### Source document
----------------------------------------
Supporting Teachers of Color

Unless your HR department has been living in a cave for the last several years, they are working on ways to increase the diversity of the teacher workforce in your district. Having more teachers of color does a number of good things for students of color, white students, and the school and district, as a whole. Providing students with educators and leaders who look like them and have shared experiences with them is an important part of feeling that the institution is designed for you and that you are not merely a guest in it. White students benefit by getting a more realistic understanding of the diversity and brilliance that exists outside artificially white spaces, like many school systems. Schools and districts only get stronger when they have more constituencies represented in their ranks. It becomes easier to account for all the different types of students and families being served.
Unfortunately, too many organizations underestimate the work that is needed to make this shift. In too many places schools are self-congratulatory about hiring a staff member of color without thinking about the degree of support that person will need being the first, or one of very few, staff members of color.
----------------------------------------
### Rows
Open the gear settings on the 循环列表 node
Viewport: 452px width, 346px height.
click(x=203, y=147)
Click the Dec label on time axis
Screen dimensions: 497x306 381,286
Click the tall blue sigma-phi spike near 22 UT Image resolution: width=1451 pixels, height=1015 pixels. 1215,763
----------------------------------------
### Short exercise 1
Answer these questions from the passage on supporting teachers of color.
(a) What happens to schools and districts when more constituencies are represented in their ranks?
(b) What do schools too often congratulate themselves about?
(c) What do white students gain a more realistic understanding of?
### Short exercise 2
Extend the passage on supporting teachers of color, picking up right after its final sentence.
The items have nothing to do with the passage on supporting teachers of color.

### Written response 1
(a) They only get stronger, and it becomes easier to account for all the different types of students and families being served.
(b) Hiring a staff member of color, without thinking about the degree of support that person will need.
(c) The diversity and brilliance that exists outside artificially white spaces, like many school systems.

### Written response 2
First, keep in mind that this person is probably not looking to be the Rosa Parks or Jackie Robinson of your school, they are looking for a job — and they are new at that job. Don’t complicate their first year trials by asking them to be the resident expert on every race issue that comes up, or worse, ask them to handle every difficult situation that comes up with a student or family of color. If you want a person of color to be an ombudsman or liaison with your families of color, designate the funds and create that position, don’t try to get that additional work out of a new teacher.
Second, plan for some special supports for new staff members of color. They will struggle with new teacher issues, like every other new teacher, but they will also feel alone, like no other new teacher will. They will have a harder time finding teachers who can relate to their feelings in the system. Create a network for them. Make explicit efforts to connect staff of color so they can support each other.
Third, do your homework. Oftentimes, as schools hire staff of color, they are asked to educate others about issues of race. These are often well meaning requests: “I didn’t realize it was a problem for me to touch your hair. Can you tell me more about why that’s offensive?” “I was obviously wrong in thinking this mother would find that conversation helpful, but clearly I upset her. Can you tell me what I did wrong, and how I should approach conversations about her son’s grammar in the future?” If your staff member of color wants to jump into these situations and help out, that’s fine. But, asking them to step in might be asking them to relive trauma that they grew up with. These conversations can be extraordinarily tiring and stress inducing. Especially because the white colleague is usually looking for some reassurance that they indeed are not racist, despite the racist thing they just did / said. If you want to know what touching someone’s hair without their permission is offensive or why speech patterns can be a sensitive issue, do your homework. Buy a book, read an article. Asking your colleague is the equivalent of copying someone else’s homework. White staff members need to demonstrate their commitment to anti-racism by doing their own homework, doing their own reading, and then asking if their understanding is valid.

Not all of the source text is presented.